D’un océan à l’autre

Un jour, prendre la route pour rejoindre celui ou celle que vous avez, pour mille raisons, pour mille mauvaises raison, trop tardé à rejoindre. C’est un peu l’histoire de Joel, journaliste new-yorkais speedé, qui prend sa voiture un beau matin pour enfin retrouver Scott, son grand amour, à l’autre bout des Etats-Unis. De la côte est à la Californie, il croisera trois femmes, autant de messagères.
Ecrit par l’anglo-américain Godfrey Hamilton à la charnière des années 80 et 90, au milieu du tourbillon du sida, ce Road Movie drôle et bouleversant pourrait rappeler les Chroniques de San Francisco d’Armistead Maupin, et où se croisent la tendresse, l’humour et l’urgence de sentiments qui s’y manifestent sans détour. Pour Jean Natto, qui a vécu à San Francisco il y a 20 ans, cette période singulière, imprégnée de la tragédie du Vietnam encore proche et de celle du sida, résonne de manière intime. La rencontre avec le texte de Hamilton, monté à Paris, a été un coup de foudre. «J’ai ce texte avec moi depuis au moins cinq ans. Je m’étais dit que si un jour je remontais sur les planches, ce serait pour l’interpréter.»
Conciliant ses deux métiers de comédien et d’architecte, Jean Natto joue au milieu d’une scénographie qu’il a conçue lui-même. Tout en transparences et en reflets, le décor blanc s’habille de couleurs et de textures changeantes, grâce à des projections préparées par la vidéaste Marie-Catherine Theiler. Celles-ci se combinent aux sons et musiques travaillées par Frédérique Jarabo.

Paysages intérieurs
Road Movie, c’est avant tout des paysages, de ceux qui laissent leur empreinte dans la mémoire, mais aussi des paysages intérieurs, un itinéraire dans les souvenirs du narrateur. Qui campe, tour à tour tous les rôles: de Ma, la matrone black de Géorgie, à Myra, femme délaissée croisée en Arizona, et jusqu’à californienne new-age Dharma. Trois personnages qui cachent sous leur générosité et leur truculence le deuil d’êtres chers.

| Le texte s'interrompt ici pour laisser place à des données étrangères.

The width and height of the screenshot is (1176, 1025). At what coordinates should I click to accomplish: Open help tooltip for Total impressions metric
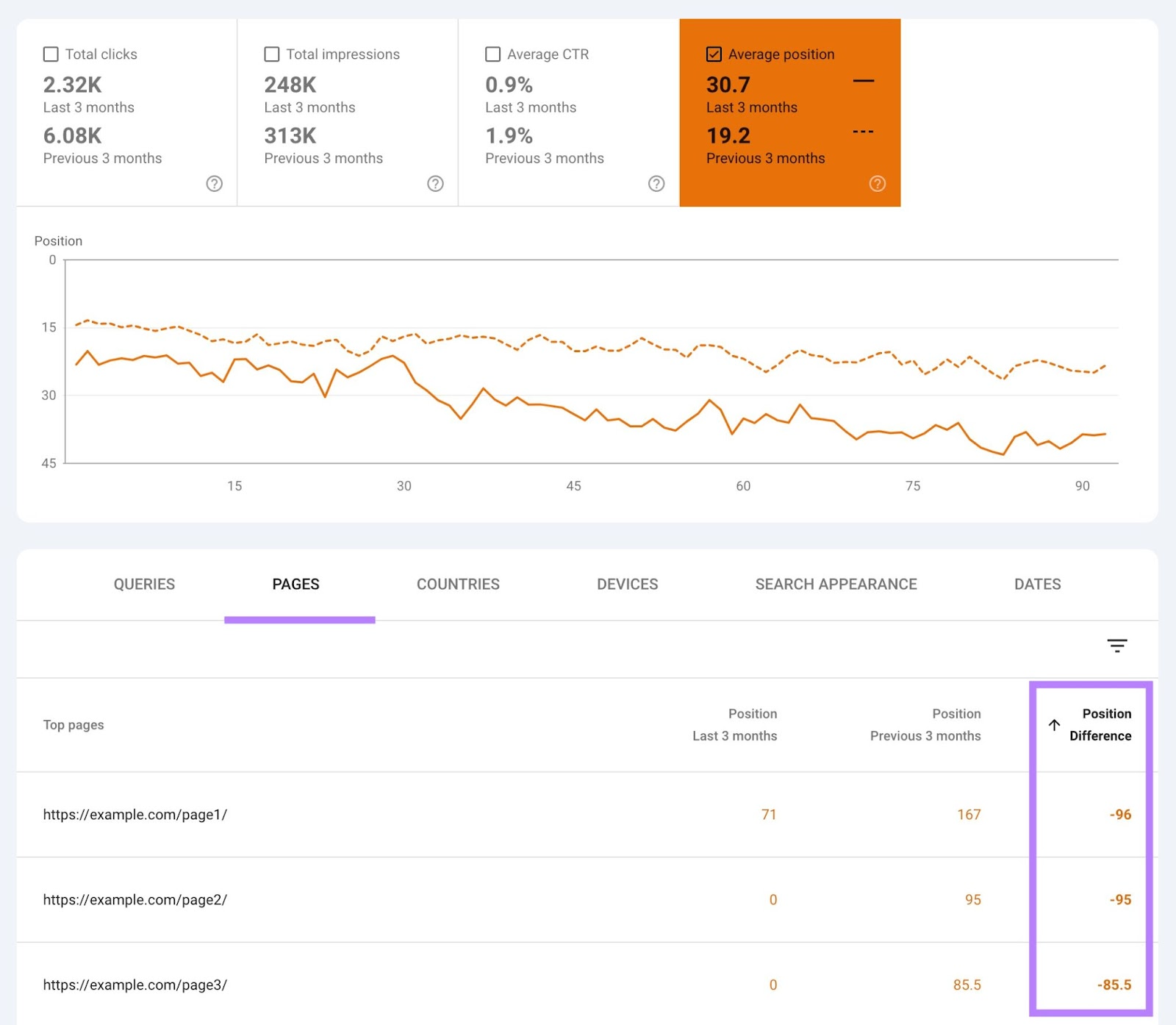click(435, 184)
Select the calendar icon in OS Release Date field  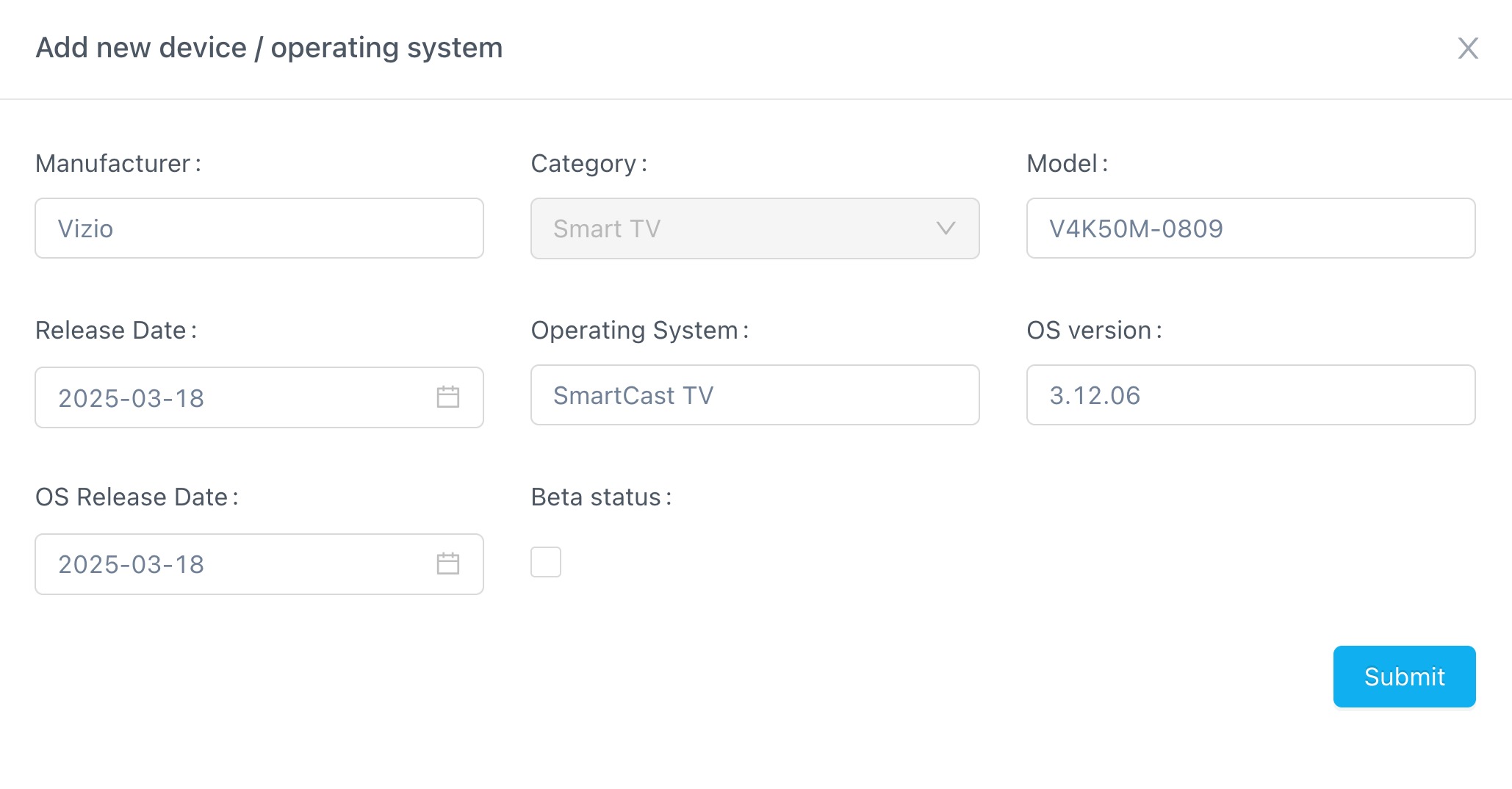coord(447,563)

A sa manière, Road Movie pose la question: Comment vivre sans eux, ou plutôt avec leur souvenir, et comment ce souvenir nous transforme? «C’est tout sauf une pièce abstraite», résume la metteuse en scène Mercedes Brawandt, complice de Jean Natto pour ce spectacle. «En fait, la seule chose qui soit abstraite, c’est l’Autre. Et la pièce pose la question: de quoi on est faits? – De millions d’années de sédimentations, comme les océans.»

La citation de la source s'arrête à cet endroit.